Milano, 17 giu. (Apcom) – La crisi e le sue ripercussioni sui diritti globali. Questo il tema dell’ottavo “Rapporto sui diritti globali 2010 Crisi di sistema e alternative” realizzato dalla Associazione Società INformazione Onlus, con prefazione di Guglielmo Epifani e introduzione di Sergio Segio, ex di Prima Linea e oggi direttore di Società  INformazione. Dal rapporto emerge come i diritti globali, anche a causa della crisi, vivano una fase di grande sofferenza in tutti settori ed è indispensabile che soggetti come terzo settore, sindacati ma anche, e soprattutto, la società  civile organizzata riaffermino un pensiero critico proponendo soluzioni per un mondo più equo e solidale. Il rapporto attraversa e approfondisce ogni aspetto dei diritti: economia, lavoro, salute, sicurezza, Welfare sistema giudiziario e ambiente.

“Tutti i nodi della crisi – spiega Sergio Segio – sono venuti al pettine. Nel mondo ci sono 34 milioni di nuovi disoccupati nel mondo, 500 mila solo in Italia, e più di un miliardo di affamati. Il nostro è un sistema di sviluppo distorto, basato sulla guerra, che la globalizzazione non ha fatto altro che amplificare”. A riprova Segio ha citato la spesa per armamenti cresciuta a livello globale nell’ultimo decennio del 45% a 1.500 miliardi di dollari, mentre l’export per le sole industrie italiane di settore è aumentato del 61% nell’ultimo anno. Ma il guaio peggiore, secondo Segio, è che dalla crisi si è imparato poco e che i responsabili, l’industria finanziaria, è stata salvata con i soldi pubblici. “Invece di contribuire a un livellamento delle disuguaglianze, la crisi sta riproponendo e aggravando le cause che l’hanno creata”, spiega Segio.
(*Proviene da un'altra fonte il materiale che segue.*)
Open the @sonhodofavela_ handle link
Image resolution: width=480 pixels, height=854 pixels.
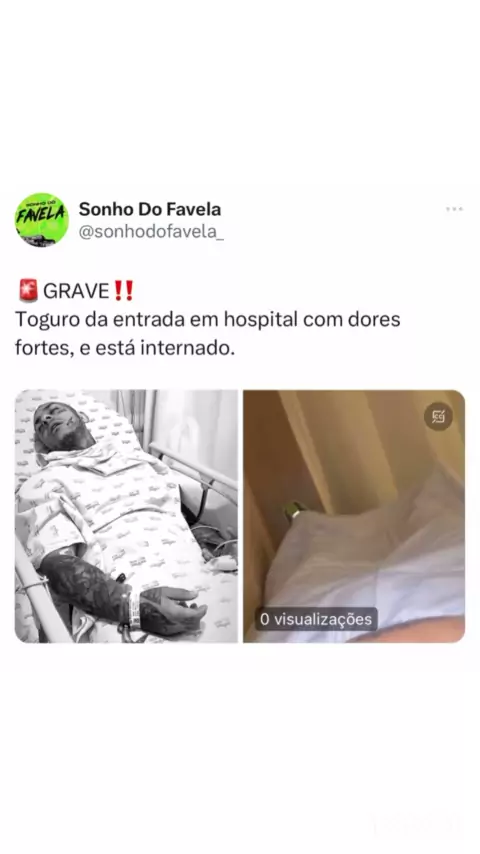click(151, 232)
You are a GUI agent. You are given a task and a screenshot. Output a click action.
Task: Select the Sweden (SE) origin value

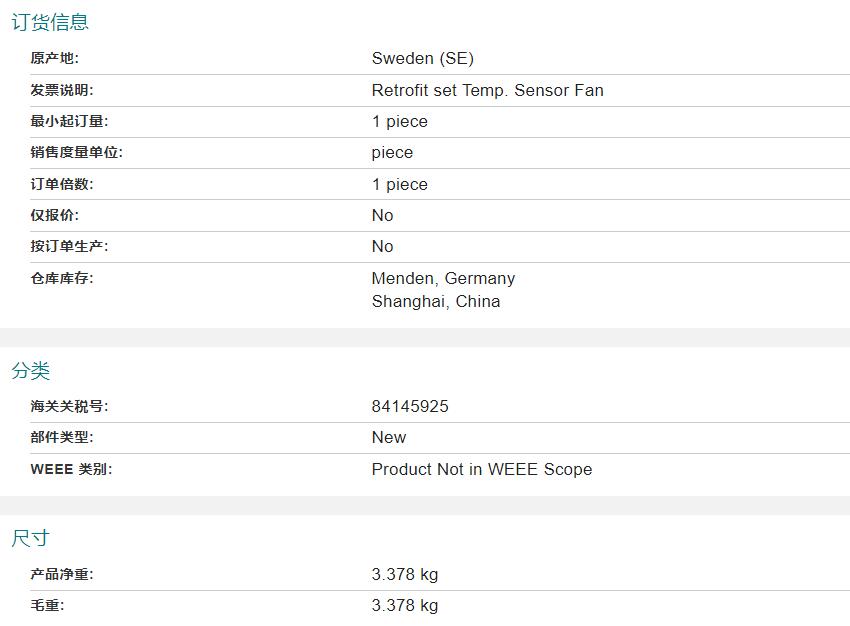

Senza contare che all’orizzonte ci sono nuove minacce come la questione ambientale, oggi di drammatica attualità  con il disastro della piattaforma petrolifera Bp nel Golfo del Messico, o la tenuta di paesi come la Grecia che stanno mettendo in crisi la Ue. “Le alternative sono sempre più necessarie e sempre meno dipendenti dalla politica, malata di autoreferenzialità  e succube dei poteri economici. Bisogna portare avanti una battaglia culturale che deve vedere protagonisti sindacati, terzo settore e società  civile organizzata”.